Caring for Others - Helpful Tips
It is estimated that 50 million* caregivers each year are providing care to an adult family member or friend. Whether you are new Caregiver or an experienced Caregiver, helping to manage incontinence may seem overwhelming. Here are a few helpful hints in managing incontinence for a friend or loved one.
Discuss Incontinence with Healthcare Provider
Incontinence is a common condition and one that should be discussed with a Healthcare Provider. The Healthcare Provider will most likely discuss symptoms, possibly order more tests or refer them to a Specialist. After a diagnosis is made, treatment options will probably be provided and discussed. These treatment options may include Kegel exercises, diet changes, medications, bladder retraining, environmental changes, surgery or absorbent products.
Make a Few Changes Around the House
- Having difficulty getting out of a chair/bed may put pressure on the bladder. Provide sturdy arms or rails to help the person get out of the chair/bed without straining. Lift chairs are also available to help standing with little effort.
- Create a clear path to the bathroom.
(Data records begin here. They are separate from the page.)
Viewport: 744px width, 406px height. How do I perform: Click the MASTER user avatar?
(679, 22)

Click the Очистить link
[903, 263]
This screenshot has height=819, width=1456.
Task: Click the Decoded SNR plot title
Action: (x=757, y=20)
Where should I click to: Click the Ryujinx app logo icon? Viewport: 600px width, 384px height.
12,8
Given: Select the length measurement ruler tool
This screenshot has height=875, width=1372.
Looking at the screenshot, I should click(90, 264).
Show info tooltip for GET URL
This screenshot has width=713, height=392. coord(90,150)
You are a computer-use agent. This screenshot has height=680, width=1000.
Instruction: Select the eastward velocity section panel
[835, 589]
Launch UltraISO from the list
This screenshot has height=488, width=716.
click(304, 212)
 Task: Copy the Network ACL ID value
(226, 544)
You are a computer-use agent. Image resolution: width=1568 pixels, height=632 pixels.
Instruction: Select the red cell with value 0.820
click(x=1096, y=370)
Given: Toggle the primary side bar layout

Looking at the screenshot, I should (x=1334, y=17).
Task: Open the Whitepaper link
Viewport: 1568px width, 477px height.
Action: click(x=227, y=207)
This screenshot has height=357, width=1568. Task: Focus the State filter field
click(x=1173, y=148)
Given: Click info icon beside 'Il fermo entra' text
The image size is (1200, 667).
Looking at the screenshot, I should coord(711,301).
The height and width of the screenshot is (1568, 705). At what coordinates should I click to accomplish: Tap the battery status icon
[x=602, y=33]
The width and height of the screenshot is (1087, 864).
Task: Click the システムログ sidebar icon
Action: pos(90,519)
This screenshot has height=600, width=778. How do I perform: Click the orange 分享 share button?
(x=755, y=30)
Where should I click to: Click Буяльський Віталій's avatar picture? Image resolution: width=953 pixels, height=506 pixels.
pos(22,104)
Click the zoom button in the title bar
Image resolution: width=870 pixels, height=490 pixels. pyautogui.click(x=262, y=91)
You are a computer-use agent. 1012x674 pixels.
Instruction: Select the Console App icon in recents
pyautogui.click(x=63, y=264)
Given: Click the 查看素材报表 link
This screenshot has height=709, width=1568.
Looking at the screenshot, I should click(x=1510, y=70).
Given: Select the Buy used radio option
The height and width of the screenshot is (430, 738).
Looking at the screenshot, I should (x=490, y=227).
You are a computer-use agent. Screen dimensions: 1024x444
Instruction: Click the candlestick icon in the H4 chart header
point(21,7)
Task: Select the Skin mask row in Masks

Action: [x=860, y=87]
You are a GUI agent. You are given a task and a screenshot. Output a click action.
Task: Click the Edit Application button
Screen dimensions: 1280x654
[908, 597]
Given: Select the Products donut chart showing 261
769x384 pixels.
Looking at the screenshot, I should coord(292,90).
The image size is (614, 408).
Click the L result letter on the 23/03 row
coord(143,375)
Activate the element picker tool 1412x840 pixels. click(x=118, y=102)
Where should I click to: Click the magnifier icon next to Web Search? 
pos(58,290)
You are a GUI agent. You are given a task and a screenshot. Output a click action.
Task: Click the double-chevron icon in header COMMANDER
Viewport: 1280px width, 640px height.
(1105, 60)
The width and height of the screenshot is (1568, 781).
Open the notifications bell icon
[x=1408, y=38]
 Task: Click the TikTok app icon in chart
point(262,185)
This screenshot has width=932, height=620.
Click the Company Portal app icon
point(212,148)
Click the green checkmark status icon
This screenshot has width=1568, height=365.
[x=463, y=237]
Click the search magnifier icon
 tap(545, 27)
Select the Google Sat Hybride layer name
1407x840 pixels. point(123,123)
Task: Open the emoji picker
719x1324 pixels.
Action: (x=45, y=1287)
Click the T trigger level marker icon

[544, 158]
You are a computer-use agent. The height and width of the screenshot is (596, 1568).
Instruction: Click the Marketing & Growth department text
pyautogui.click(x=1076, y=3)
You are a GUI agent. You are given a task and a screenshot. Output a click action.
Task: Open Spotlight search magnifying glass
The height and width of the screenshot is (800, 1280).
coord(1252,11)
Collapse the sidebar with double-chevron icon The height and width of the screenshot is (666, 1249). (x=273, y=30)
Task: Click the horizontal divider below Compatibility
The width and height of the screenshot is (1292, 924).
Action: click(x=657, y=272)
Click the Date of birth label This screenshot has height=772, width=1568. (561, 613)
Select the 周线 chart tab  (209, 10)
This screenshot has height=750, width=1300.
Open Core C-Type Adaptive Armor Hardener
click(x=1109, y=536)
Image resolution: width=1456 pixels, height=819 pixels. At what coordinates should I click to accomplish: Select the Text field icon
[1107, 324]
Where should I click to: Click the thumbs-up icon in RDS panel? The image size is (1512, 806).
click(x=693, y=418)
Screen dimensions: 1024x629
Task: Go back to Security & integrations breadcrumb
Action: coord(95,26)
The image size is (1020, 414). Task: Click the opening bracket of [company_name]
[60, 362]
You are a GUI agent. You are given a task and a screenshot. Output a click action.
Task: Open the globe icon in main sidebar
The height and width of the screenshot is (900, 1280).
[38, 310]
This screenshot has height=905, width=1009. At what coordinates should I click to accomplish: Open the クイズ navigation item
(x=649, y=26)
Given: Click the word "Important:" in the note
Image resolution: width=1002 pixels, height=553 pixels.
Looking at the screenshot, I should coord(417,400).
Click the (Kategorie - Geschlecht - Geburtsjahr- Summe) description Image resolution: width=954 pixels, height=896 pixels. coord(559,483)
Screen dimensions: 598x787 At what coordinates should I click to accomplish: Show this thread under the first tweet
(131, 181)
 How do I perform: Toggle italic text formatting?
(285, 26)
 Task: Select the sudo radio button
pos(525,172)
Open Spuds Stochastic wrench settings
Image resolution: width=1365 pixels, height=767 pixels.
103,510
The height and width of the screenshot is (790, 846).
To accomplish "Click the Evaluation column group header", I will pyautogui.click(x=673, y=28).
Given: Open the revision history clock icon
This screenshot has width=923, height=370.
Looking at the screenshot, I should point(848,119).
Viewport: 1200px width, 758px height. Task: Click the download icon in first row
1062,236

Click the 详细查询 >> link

Remove any clutter, furniture or rugs that may be an obstacle.
- There should also be proper lighting with night lights or glow-in-the-dark tape to light the way to the bathroom at night.
Keep a Schedule
- Keep a written record for trips to the bathroom. Write down each time that the individual goes to the bathroom and the amount they urinated (small, medium or large amount). This will enable the individual to develop a pattern and be able to go to the bathroom according to their schedule needs. You will also now have a “journal” to show the individual's Health Care Provider.
- A good start is to make a trip to the toilet every 2 hours or upon rising in the morning, before meals or an activity. Over a few weeks, gradually increase the time between bathroom trips. Be sure to give the person enough time to completely empty the bladder.
- If there is an accident, remove wet clothes and wash immediately, or if you cannot wash the clothing place the clothing in a sealed bag. These actions will help to reduce odor.